— Begin SUPPLIED DATA —

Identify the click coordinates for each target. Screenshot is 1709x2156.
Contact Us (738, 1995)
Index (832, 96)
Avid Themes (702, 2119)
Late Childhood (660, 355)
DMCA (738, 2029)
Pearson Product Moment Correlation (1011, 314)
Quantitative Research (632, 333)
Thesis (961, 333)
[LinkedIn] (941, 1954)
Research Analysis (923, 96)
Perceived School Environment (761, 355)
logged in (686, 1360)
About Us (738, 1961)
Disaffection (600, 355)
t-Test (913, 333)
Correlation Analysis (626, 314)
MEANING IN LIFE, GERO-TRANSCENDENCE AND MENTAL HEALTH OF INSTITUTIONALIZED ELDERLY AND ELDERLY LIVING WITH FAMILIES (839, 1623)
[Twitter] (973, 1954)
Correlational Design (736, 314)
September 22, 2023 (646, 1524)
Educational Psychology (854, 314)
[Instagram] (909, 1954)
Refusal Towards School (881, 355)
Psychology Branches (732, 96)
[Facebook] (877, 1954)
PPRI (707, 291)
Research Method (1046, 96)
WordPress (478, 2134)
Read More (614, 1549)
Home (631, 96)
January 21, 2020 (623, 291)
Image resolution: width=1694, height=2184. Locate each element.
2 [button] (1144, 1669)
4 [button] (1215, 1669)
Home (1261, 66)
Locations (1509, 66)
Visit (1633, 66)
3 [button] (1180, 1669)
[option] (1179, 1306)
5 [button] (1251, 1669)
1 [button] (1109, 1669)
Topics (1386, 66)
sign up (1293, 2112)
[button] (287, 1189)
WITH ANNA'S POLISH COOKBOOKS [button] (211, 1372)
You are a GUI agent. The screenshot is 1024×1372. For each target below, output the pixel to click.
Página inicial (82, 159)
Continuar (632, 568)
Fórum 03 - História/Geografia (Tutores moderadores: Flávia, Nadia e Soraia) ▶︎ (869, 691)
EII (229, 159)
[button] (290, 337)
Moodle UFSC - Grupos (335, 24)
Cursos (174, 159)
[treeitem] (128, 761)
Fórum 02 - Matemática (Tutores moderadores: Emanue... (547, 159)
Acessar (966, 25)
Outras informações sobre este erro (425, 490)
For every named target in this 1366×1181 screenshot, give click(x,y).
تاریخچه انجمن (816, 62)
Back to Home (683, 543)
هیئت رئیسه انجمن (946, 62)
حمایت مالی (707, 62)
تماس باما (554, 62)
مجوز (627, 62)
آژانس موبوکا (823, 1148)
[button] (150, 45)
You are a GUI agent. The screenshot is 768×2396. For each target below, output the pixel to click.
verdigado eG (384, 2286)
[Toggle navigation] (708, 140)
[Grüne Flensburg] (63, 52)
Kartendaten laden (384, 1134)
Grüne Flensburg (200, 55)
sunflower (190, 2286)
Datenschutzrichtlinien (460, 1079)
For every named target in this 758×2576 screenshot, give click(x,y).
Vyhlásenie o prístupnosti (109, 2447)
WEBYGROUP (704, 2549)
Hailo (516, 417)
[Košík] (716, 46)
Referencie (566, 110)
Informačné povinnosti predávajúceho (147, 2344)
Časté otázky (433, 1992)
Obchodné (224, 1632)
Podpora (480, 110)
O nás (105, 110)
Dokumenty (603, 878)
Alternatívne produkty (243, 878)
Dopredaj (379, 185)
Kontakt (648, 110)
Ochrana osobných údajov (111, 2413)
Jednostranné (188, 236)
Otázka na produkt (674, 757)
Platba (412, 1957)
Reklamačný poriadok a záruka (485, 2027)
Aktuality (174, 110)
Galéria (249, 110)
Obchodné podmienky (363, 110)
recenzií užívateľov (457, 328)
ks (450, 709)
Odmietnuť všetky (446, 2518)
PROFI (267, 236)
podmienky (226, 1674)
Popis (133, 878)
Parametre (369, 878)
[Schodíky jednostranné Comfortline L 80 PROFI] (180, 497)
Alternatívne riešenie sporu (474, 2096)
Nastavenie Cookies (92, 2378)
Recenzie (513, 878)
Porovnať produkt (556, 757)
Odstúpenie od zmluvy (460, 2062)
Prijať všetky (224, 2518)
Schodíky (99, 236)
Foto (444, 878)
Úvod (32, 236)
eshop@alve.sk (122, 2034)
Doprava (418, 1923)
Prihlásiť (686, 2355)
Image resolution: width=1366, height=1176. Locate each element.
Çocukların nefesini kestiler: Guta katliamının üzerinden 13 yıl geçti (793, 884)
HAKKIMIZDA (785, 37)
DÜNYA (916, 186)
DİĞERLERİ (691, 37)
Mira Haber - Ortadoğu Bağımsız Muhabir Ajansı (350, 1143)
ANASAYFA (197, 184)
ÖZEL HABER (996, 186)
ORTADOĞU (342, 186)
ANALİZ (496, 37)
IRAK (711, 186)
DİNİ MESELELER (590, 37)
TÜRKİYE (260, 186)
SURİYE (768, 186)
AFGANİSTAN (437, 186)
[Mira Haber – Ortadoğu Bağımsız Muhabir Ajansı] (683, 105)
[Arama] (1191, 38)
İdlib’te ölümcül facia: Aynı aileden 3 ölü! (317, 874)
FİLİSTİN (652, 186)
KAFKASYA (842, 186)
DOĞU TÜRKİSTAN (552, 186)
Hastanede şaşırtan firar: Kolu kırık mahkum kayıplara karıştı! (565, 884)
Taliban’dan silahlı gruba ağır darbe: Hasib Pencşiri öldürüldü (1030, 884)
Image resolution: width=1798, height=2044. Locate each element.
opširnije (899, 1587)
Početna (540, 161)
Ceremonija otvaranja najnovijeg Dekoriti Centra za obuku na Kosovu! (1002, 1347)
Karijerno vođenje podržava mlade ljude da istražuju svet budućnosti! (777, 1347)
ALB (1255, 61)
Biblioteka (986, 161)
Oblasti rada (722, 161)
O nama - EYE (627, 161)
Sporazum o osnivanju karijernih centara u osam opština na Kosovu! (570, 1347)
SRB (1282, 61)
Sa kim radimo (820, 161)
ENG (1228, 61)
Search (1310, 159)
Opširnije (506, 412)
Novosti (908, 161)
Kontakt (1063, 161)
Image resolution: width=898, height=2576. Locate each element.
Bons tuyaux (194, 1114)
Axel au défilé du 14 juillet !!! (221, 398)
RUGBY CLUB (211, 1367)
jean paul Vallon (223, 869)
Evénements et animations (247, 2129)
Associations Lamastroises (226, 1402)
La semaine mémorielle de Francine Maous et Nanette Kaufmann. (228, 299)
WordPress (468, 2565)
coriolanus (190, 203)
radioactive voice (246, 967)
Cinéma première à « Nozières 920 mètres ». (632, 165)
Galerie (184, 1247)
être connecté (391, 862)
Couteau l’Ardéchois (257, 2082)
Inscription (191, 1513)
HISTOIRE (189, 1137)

— End SUPPLIED DATA —

• **SET PROBLEM**
Copy out every line above word for word, from the first to the last, changing nothing.

• **CORRECT RESPONSE**
Identify the click coordinates for each target. Screenshot is 1709x2156.
Contact Us (738, 1995)
Index (832, 96)
Avid Themes (702, 2119)
Late Childhood (660, 355)
DMCA (738, 2029)
Pearson Product Moment Correlation (1011, 314)
Quantitative Research (632, 333)
Thesis (961, 333)
[LinkedIn] (941, 1954)
Research Analysis (923, 96)
Perceived School Environment (761, 355)
logged in (686, 1360)
About Us (738, 1961)
Disaffection (600, 355)
t-Test (913, 333)
Correlation Analysis (626, 314)
MEANING IN LIFE, GERO-TRANSCENDENCE AND MENTAL HEALTH OF INSTITUTIONALIZED ELDERLY AND ELDERLY LIVING WITH FAMILIES (839, 1623)
[Twitter] (973, 1954)
Correlational Design (736, 314)
September 22, 2023 (646, 1524)
Educational Psychology (854, 314)
[Instagram] (909, 1954)
Refusal Towards School (881, 355)
Psychology Branches (732, 96)
[Facebook] (877, 1954)
PPRI (707, 291)
Research Method (1046, 96)
WordPress (478, 2134)
Read More (614, 1549)
Home (631, 96)
January 21, 2020 (623, 291)
Image resolution: width=1694, height=2184. Locate each element.
2 [button] (1144, 1669)
4 [button] (1215, 1669)
Home (1261, 66)
Locations (1509, 66)
Visit (1633, 66)
3 [button] (1180, 1669)
[option] (1179, 1306)
5 [button] (1251, 1669)
1 [button] (1109, 1669)
Topics (1386, 66)
sign up (1293, 2112)
[button] (287, 1189)
WITH ANNA'S POLISH COOKBOOKS [button] (211, 1372)
You are a GUI agent. The screenshot is 1024×1372. For each target below, output the pixel to click.
Página inicial (82, 159)
Continuar (632, 568)
Fórum 03 - História/Geografia (Tutores moderadores: Flávia, Nadia e Soraia) ▶︎ (869, 691)
EII (229, 159)
[button] (290, 337)
Moodle UFSC - Grupos (335, 24)
Cursos (174, 159)
[treeitem] (128, 761)
Fórum 02 - Matemática (Tutores moderadores: Emanue... (547, 159)
Acessar (966, 25)
Outras informações sobre este erro (425, 490)
For every named target in this 1366×1181 screenshot, give click(x,y).
تاریخچه انجمن (816, 62)
Back to Home (683, 543)
هیئت رئیسه انجمن (946, 62)
حمایت مالی (707, 62)
تماس باما (554, 62)
مجوز (627, 62)
آژانس موبوکا (823, 1148)
[button] (150, 45)
You are a GUI agent. The screenshot is 768×2396. For each target below, output the pixel to click.
verdigado eG (384, 2286)
[Toggle navigation] (708, 140)
[Grüne Flensburg] (63, 52)
Kartendaten laden (384, 1134)
Grüne Flensburg (200, 55)
sunflower (190, 2286)
Datenschutzrichtlinien (460, 1079)
For every named target in this 758×2576 screenshot, give click(x,y).
Vyhlásenie o prístupnosti (109, 2447)
WEBYGROUP (704, 2549)
Hailo (516, 417)
[Košík] (716, 46)
Referencie (566, 110)
Informačné povinnosti predávajúceho (147, 2344)
Časté otázky (433, 1992)
Obchodné (224, 1632)
Podpora (480, 110)
O nás (105, 110)
Dokumenty (603, 878)
Alternatívne produkty (243, 878)
Dopredaj (379, 185)
Kontakt (648, 110)
Ochrana osobných údajov (111, 2413)
Jednostranné (188, 236)
Otázka na produkt (674, 757)
Platba (412, 1957)
Reklamačný poriadok a záruka (485, 2027)
Aktuality (174, 110)
Galéria (249, 110)
Obchodné podmienky (363, 110)
recenzií užívateľov (457, 328)
ks (450, 709)
Odmietnuť všetky (446, 2518)
PROFI (267, 236)
podmienky (226, 1674)
Popis (133, 878)
Parametre (369, 878)
[Schodíky jednostranné Comfortline L 80 PROFI] (180, 497)
Alternatívne riešenie sporu (474, 2096)
Nastavenie Cookies (92, 2378)
Recenzie (513, 878)
Porovnať produkt (556, 757)
Odstúpenie od zmluvy (460, 2062)
Prijať všetky (224, 2518)
Schodíky (99, 236)
Foto (444, 878)
Úvod (32, 236)
eshop@alve.sk (122, 2034)
Doprava (418, 1923)
Prihlásiť (686, 2355)
Image resolution: width=1366, height=1176. Locate each element.
Çocukların nefesini kestiler: Guta katliamının üzerinden 13 yıl geçti (793, 884)
HAKKIMIZDA (785, 37)
DÜNYA (916, 186)
DİĞERLERİ (691, 37)
Mira Haber - Ortadoğu Bağımsız Muhabir Ajansı (350, 1143)
ANASAYFA (197, 184)
ÖZEL HABER (996, 186)
ORTADOĞU (342, 186)
ANALİZ (496, 37)
IRAK (711, 186)
DİNİ MESELELER (590, 37)
TÜRKİYE (260, 186)
SURİYE (768, 186)
AFGANİSTAN (437, 186)
[Mira Haber – Ortadoğu Bağımsız Muhabir Ajansı] (683, 105)
[Arama] (1191, 38)
İdlib’te ölümcül facia: Aynı aileden 3 ölü! (317, 874)
FİLİSTİN (652, 186)
KAFKASYA (842, 186)
DOĞU TÜRKİSTAN (552, 186)
Hastanede şaşırtan firar: Kolu kırık mahkum kayıplara karıştı! (565, 884)
Taliban’dan silahlı gruba ağır darbe: Hasib Pencşiri öldürüldü (1030, 884)
Image resolution: width=1798, height=2044. Locate each element.
opširnije (899, 1587)
Početna (540, 161)
Ceremonija otvaranja najnovijeg Dekoriti Centra za obuku na Kosovu! (1002, 1347)
Karijerno vođenje podržava mlade ljude da istražuju svet budućnosti! (777, 1347)
ALB (1255, 61)
Biblioteka (986, 161)
Oblasti rada (722, 161)
O nama - EYE (627, 161)
Sporazum o osnivanju karijernih centara u osam opština na Kosovu! (570, 1347)
SRB (1282, 61)
Sa kim radimo (820, 161)
ENG (1228, 61)
Search (1310, 159)
Opširnije (506, 412)
Novosti (908, 161)
Kontakt (1063, 161)
Image resolution: width=898, height=2576. Locate each element.
Bons tuyaux (194, 1114)
Axel au défilé du 14 juillet !!! (221, 398)
RUGBY CLUB (211, 1367)
jean paul Vallon (223, 869)
Evénements et animations (247, 2129)
Associations Lamastroises (226, 1402)
La semaine mémorielle de Francine Maous et Nanette Kaufmann. (228, 299)
WordPress (468, 2565)
coriolanus (190, 203)
radioactive voice (246, 967)
Cinéma première à « Nozières 920 mètres ». (632, 165)
Galerie (184, 1247)
être connecté (391, 862)
Couteau l’Ardéchois (257, 2082)
Inscription (191, 1513)
HISTOIRE (189, 1137)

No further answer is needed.